Format the rows below as a JSON list of strings, one string per line, skipping blank lines and leaving out the pictures.

◇ ◇ ◇ ◇ ◇

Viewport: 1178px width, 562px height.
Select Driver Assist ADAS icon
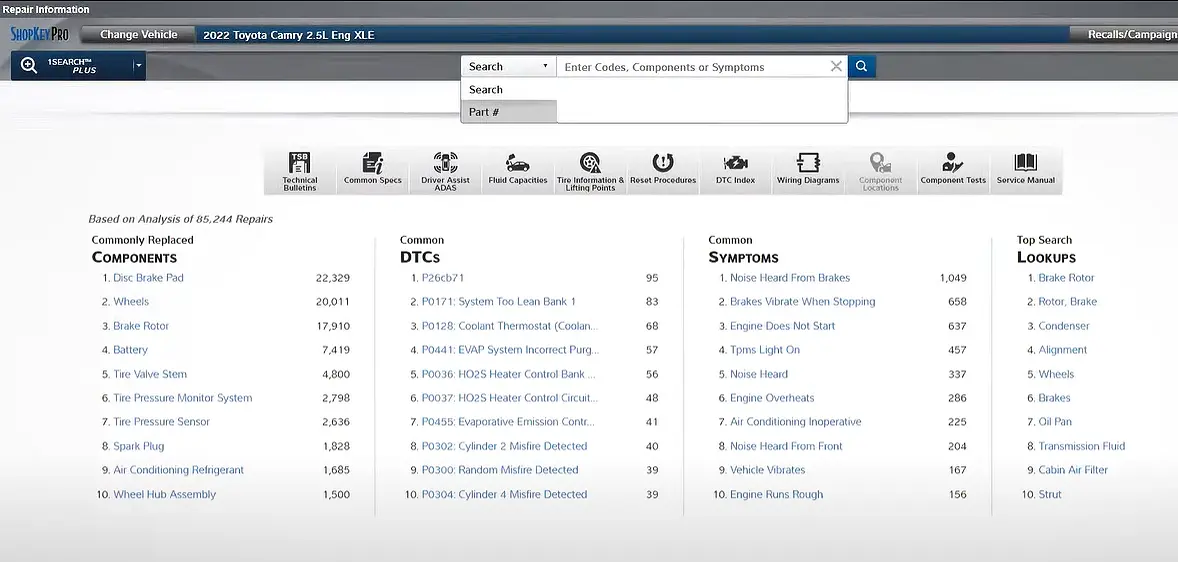[x=445, y=170]
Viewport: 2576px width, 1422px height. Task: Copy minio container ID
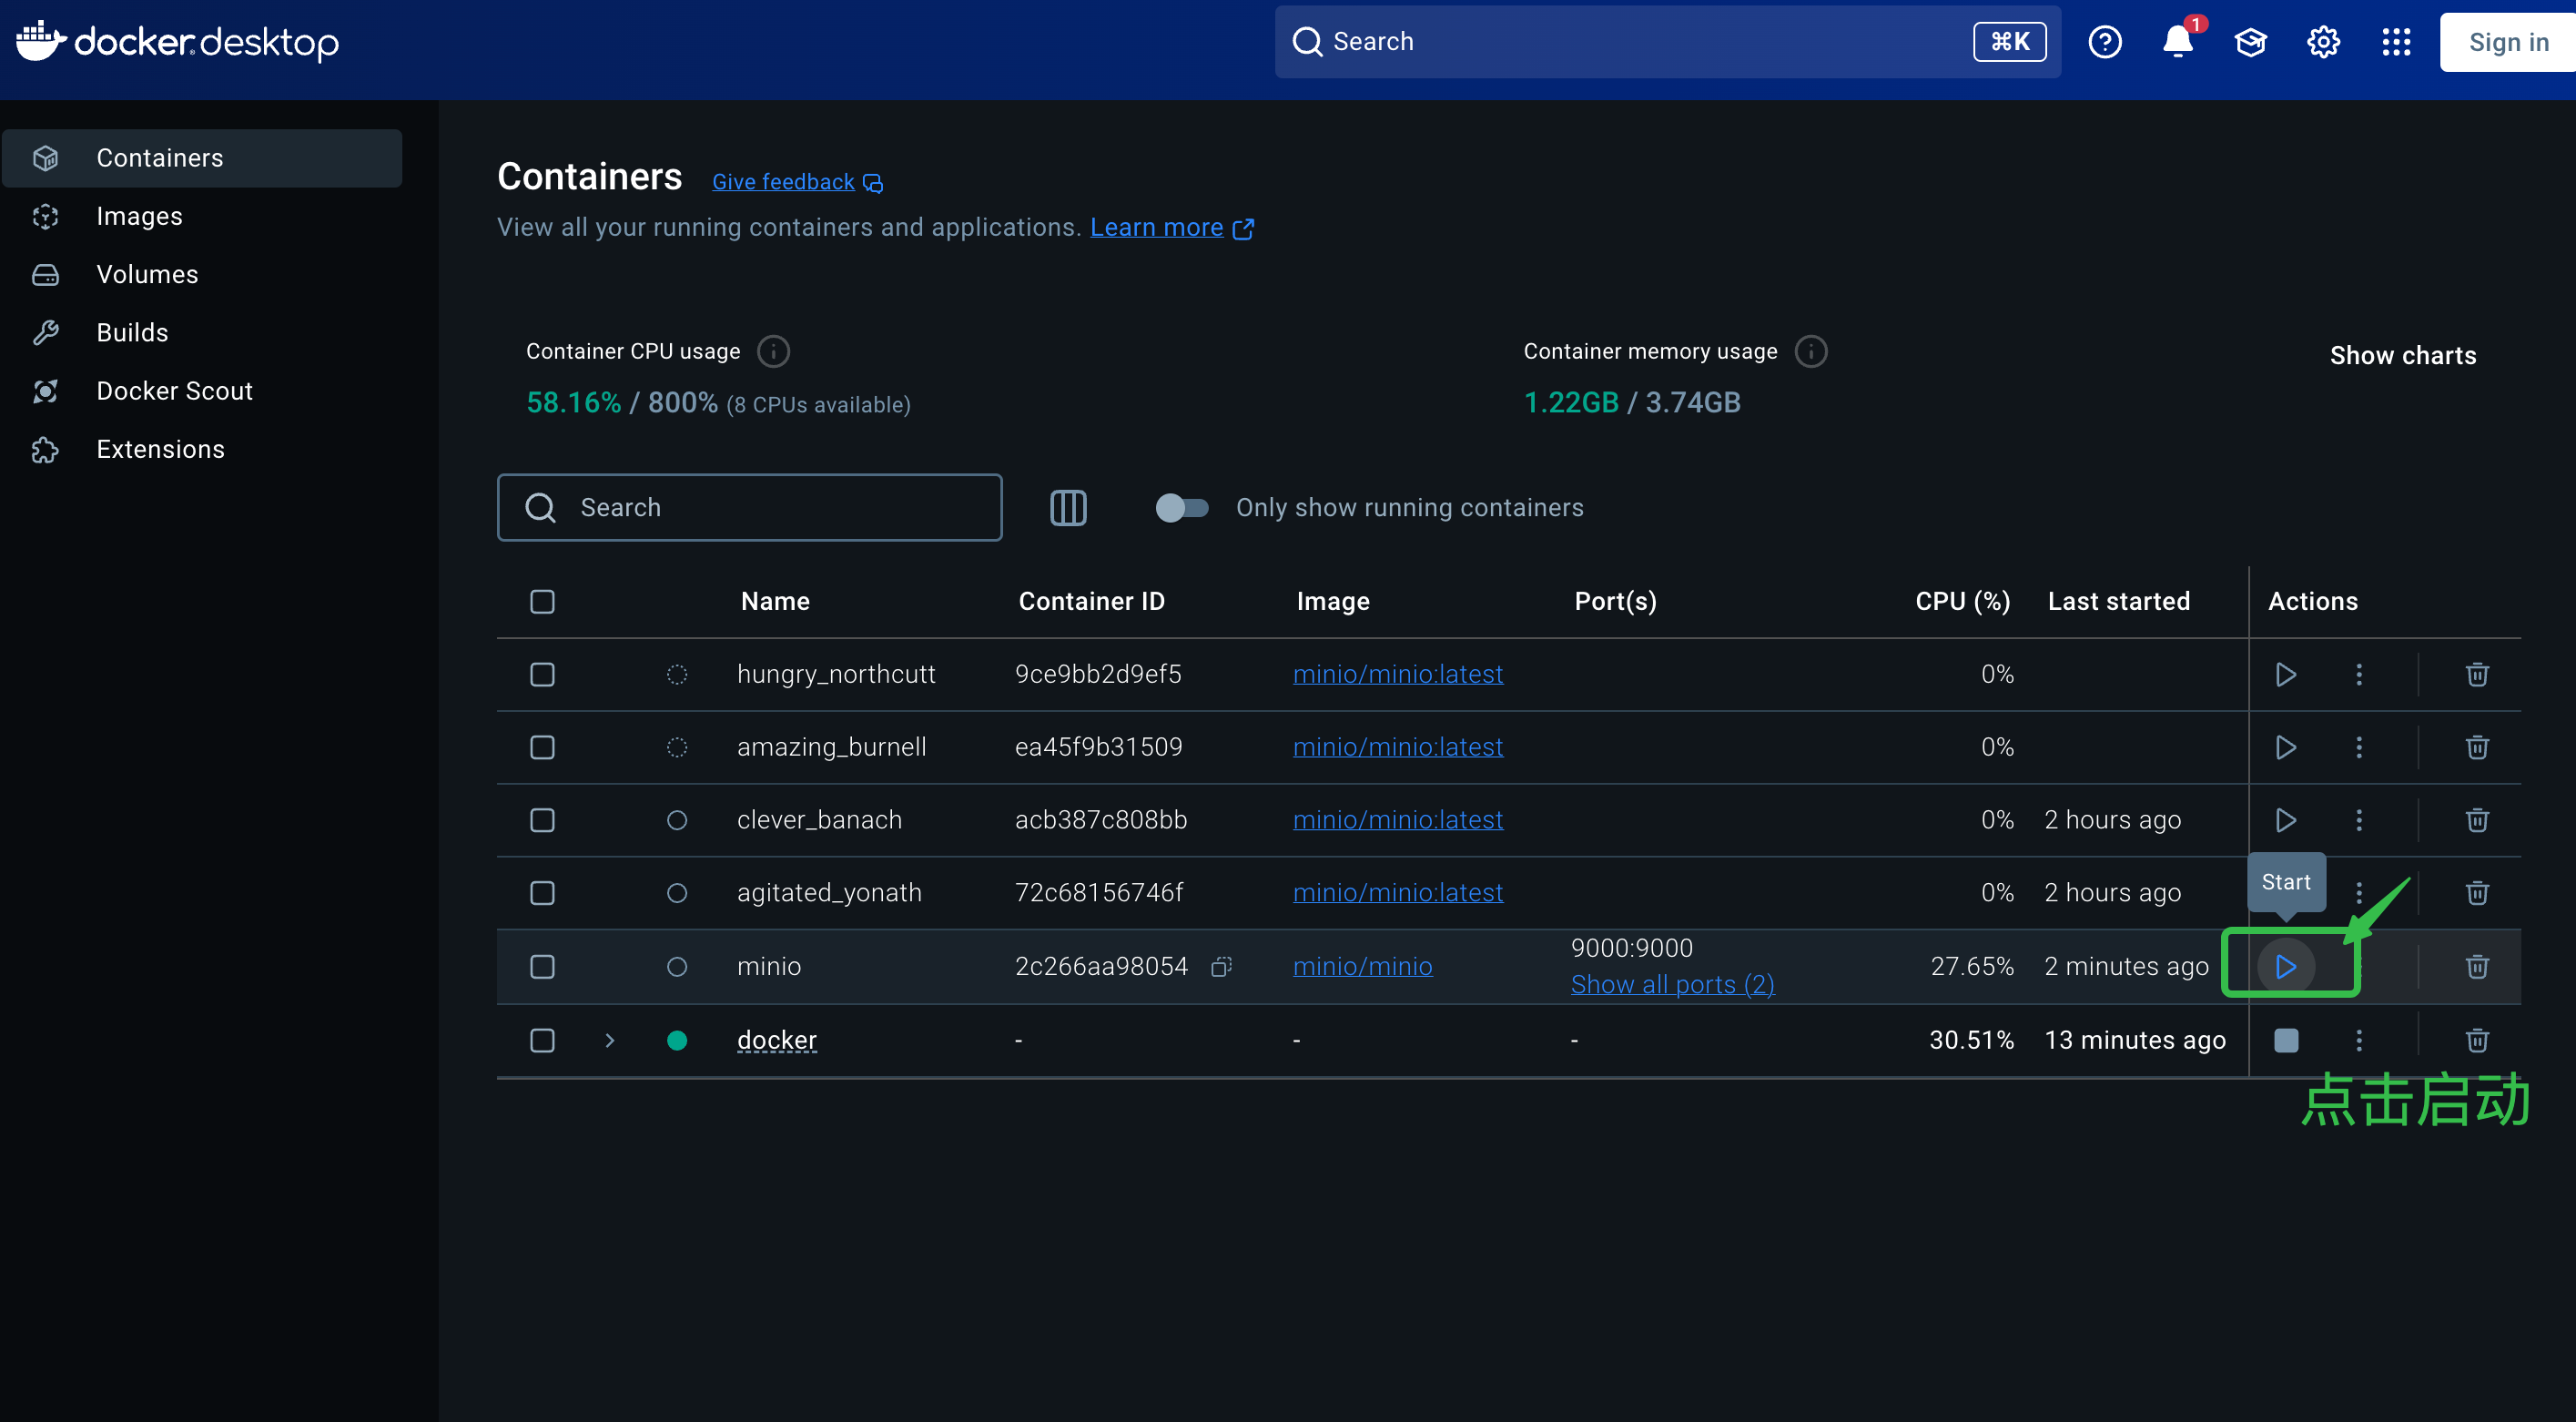point(1221,966)
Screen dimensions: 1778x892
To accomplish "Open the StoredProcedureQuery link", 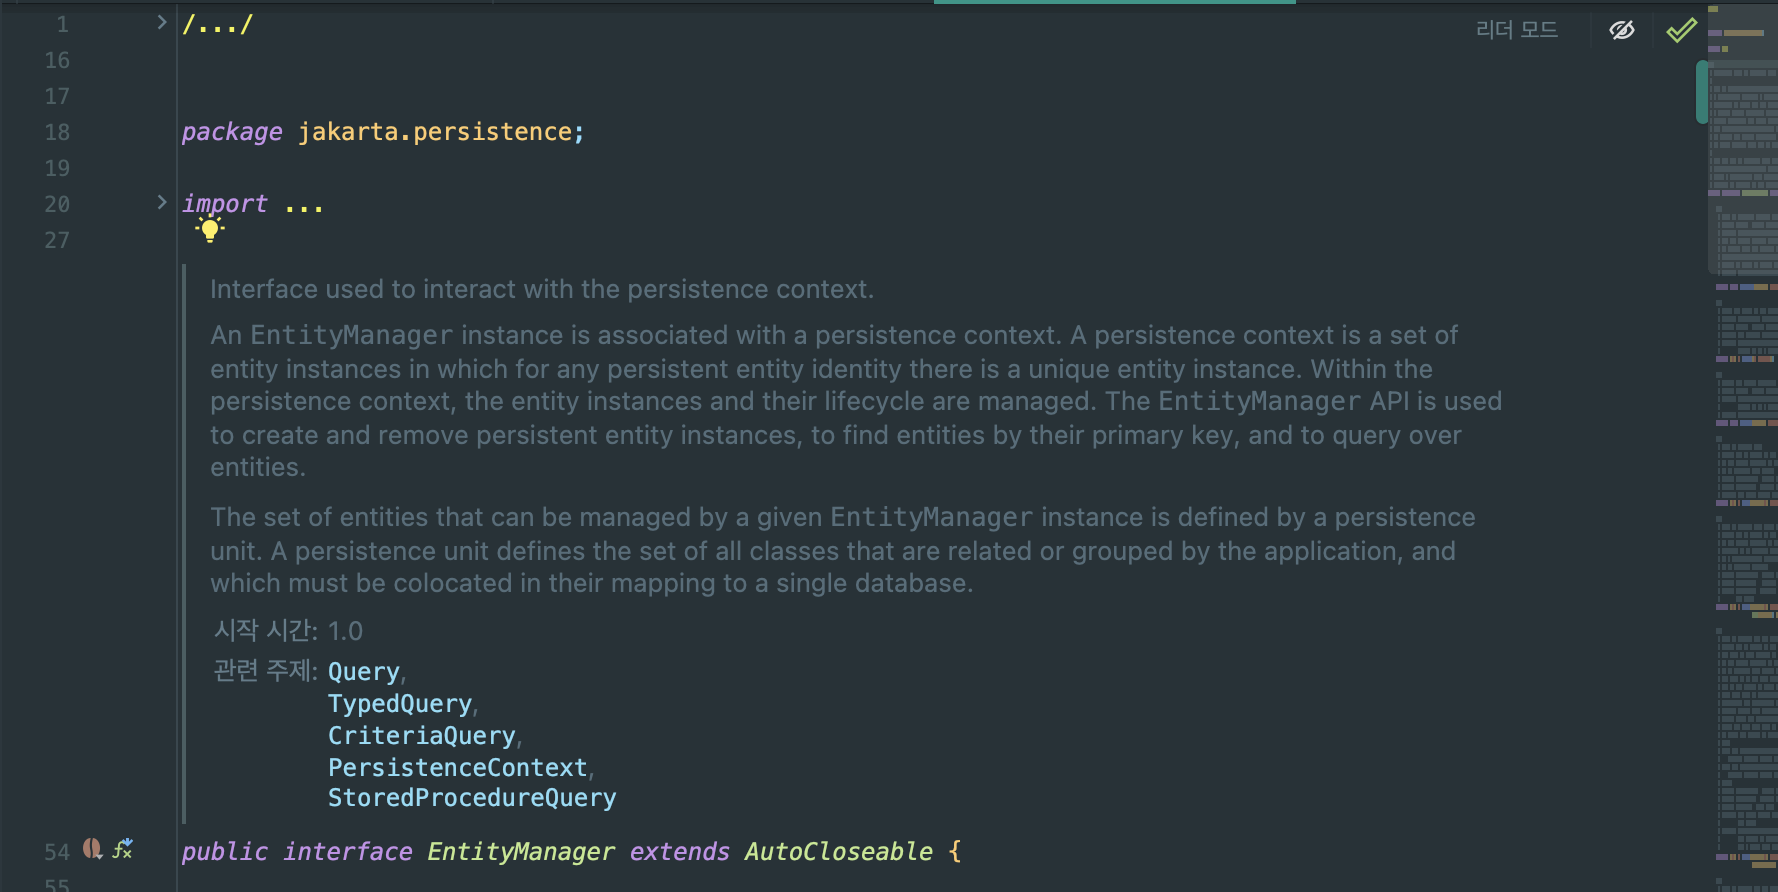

◇ ◇ ◇ ◇ ◇

◆ **Solution to the problem**:
[
  "Viewport: 1178px width, 562px height.",
  "Select Driver Assist ADAS icon",
  "[x=445, y=170]",
  "Viewport: 2576px width, 1422px height. Task: Copy minio container ID",
  "point(1221,966)",
  "Screen dimensions: 1778x892",
  "To accomplish \"Open the StoredProcedureQuery link\", "
]